#### Work required:
Translate this sentence from the text on scoring matrices into Spanish: "But if we multiply every score by a positive constant, then the alignment does not change"

#### Text segment:
---+---

November 27, 2018

What happens if the Scoring Matrix changes?

In general, when the Scoring matrix changes, then the optimal alignment also changes

For example, if mismatches are expensive then the method may use more gaps

But if we multiply every score by a positive constant, then the alignment does not change

What happens if the Scoring Matrix changes?

For example, if we align DNA with

  • +10 for match and
  • -20 for mismatch,

every decision will be the same as when the score is

  • +1 for match and
  • -2 for mismatch

The alignment is invariant to scale changes

The alignment does not change if the scoring matrix \(S\) is replaced by another matrix \(\lambda S\)

(this is valid for any positive number \(\lambda\))

What is the best \(\lambda\)?

To answer that question we have to understand how the Scoring matrices are built

Reference alignments

As we have seen, scoring matrices are built based on a previous alignment

Margaret Dayhoff took 71 families of closely related proteins

Inside each family all sequences had at least 85% of identical residues

She built the alignments manually, and calculated the frequency of mutation for each pair of residues

Reference alignments

The same procedure was done by Henikoff and Henikoff, but using only the conserved domains of proteins

In both cases, they observed each residue

  • \(a\) on the first sequence, and
  • \(b\) on the second sequence

and they calculated the proportion \(r_{ab}\) of residues \(a\) aligned to \(b\)

---+---

#### Given entries:
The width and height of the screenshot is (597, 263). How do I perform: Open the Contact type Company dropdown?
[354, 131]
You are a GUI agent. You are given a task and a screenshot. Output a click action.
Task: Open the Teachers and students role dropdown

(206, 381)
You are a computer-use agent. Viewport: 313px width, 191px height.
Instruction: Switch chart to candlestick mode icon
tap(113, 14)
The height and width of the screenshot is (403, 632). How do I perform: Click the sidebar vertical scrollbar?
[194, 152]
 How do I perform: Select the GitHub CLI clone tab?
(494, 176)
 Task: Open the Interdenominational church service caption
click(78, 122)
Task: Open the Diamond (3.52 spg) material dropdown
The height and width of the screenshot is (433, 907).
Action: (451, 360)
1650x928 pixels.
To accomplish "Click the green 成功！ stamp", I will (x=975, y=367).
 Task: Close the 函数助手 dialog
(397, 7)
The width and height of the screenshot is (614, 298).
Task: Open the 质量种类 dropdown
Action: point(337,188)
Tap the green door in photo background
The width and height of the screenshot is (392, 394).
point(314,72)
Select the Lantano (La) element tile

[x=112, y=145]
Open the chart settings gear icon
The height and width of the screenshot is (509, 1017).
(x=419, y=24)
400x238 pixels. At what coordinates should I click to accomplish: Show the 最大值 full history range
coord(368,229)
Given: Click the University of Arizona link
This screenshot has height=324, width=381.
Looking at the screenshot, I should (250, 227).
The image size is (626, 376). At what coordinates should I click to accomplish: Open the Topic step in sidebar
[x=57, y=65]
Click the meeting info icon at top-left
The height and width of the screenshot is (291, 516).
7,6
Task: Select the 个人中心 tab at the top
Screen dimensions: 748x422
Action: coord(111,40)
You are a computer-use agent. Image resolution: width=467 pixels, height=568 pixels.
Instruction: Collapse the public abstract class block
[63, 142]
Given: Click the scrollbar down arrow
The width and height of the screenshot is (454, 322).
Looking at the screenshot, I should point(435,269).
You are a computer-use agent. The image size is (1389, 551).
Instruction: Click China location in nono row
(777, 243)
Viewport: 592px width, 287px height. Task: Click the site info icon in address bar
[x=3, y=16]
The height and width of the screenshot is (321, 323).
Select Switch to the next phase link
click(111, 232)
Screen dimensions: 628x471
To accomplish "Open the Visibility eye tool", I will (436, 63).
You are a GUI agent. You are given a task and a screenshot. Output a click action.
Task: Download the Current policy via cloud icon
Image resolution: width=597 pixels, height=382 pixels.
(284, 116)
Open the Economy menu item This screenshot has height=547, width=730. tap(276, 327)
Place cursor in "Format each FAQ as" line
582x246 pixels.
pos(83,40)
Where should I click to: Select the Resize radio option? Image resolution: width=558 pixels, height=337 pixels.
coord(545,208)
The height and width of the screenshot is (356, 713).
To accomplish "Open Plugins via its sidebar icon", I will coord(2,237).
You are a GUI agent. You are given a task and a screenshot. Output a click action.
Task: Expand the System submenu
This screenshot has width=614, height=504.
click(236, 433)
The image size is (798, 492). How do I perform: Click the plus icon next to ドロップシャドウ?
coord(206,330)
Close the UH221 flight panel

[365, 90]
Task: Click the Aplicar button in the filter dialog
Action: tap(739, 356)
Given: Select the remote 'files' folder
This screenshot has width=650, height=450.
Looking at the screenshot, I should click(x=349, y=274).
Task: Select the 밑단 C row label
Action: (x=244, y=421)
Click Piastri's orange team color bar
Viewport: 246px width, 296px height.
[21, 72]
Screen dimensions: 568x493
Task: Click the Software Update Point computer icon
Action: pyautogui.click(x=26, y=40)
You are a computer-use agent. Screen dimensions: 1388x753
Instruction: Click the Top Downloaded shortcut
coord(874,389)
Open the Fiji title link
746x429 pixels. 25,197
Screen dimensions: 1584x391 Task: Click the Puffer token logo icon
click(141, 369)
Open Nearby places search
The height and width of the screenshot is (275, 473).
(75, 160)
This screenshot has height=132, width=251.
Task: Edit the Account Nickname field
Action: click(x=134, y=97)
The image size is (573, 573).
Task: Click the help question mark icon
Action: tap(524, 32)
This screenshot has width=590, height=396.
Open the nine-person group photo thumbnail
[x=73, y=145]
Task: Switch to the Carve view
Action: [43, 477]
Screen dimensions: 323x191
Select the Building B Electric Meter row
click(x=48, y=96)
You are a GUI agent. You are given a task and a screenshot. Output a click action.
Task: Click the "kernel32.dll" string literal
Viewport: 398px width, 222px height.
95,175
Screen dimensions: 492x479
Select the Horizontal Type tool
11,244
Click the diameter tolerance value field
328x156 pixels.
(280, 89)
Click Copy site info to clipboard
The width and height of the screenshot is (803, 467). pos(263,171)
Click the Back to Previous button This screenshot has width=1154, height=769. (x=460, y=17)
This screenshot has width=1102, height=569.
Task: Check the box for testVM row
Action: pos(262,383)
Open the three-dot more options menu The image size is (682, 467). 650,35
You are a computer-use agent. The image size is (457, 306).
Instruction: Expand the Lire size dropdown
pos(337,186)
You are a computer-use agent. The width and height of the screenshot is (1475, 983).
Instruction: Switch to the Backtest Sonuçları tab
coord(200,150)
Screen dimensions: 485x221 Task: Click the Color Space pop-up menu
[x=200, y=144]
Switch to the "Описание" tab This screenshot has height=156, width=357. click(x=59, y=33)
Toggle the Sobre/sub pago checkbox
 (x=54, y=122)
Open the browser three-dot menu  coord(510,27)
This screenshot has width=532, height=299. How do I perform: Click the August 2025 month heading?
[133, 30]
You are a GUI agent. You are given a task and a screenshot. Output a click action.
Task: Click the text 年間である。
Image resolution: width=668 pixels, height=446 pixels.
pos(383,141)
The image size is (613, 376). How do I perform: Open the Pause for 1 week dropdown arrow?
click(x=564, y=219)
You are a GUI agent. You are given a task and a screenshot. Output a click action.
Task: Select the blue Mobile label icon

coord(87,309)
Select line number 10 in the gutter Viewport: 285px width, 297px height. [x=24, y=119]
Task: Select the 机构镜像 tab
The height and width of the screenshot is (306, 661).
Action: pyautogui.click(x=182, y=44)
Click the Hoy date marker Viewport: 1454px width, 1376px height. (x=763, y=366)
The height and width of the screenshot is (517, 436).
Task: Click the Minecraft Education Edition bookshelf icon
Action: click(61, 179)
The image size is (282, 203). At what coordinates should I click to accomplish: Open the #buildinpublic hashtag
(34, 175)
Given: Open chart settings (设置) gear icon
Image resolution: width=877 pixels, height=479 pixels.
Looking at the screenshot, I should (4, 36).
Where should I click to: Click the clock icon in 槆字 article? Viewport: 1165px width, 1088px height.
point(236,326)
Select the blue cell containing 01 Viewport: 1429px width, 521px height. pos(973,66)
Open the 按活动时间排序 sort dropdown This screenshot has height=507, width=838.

---+---

#### Worked solution:
Pero si multiplicamos cada puntuación por una constante positiva, entonces el alineamiento no cambia